**Set task:** Lay out the entries starting at the line that contains "1568x702 pixels. How" and ending at the line that contains "tap(1251, 700)" as a Markdown table with the columns Row and Line, leaving out any blank lines.

**Information supplied:**
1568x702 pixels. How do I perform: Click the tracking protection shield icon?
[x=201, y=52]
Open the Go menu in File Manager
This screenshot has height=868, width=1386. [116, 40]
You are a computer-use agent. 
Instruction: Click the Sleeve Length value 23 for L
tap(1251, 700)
--
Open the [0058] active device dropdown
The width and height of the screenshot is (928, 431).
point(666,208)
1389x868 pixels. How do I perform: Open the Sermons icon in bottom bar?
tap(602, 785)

**Full answer:**
| Row | Line |
|---|---|
| 1 | 1568x702 pixels. How do I perform: Click the tracking protection shield icon? |
| 2 | [x=201, y=52] |
| 3 | Open the Go menu in File Manager |
| 4 | This screenshot has height=868, width=1386. [116, 40] |
| 5 | You are a computer-use agent.  |
| 6 | Instruction: Click the Sleeve Length value 23 for L |
| 7 | tap(1251, 700) |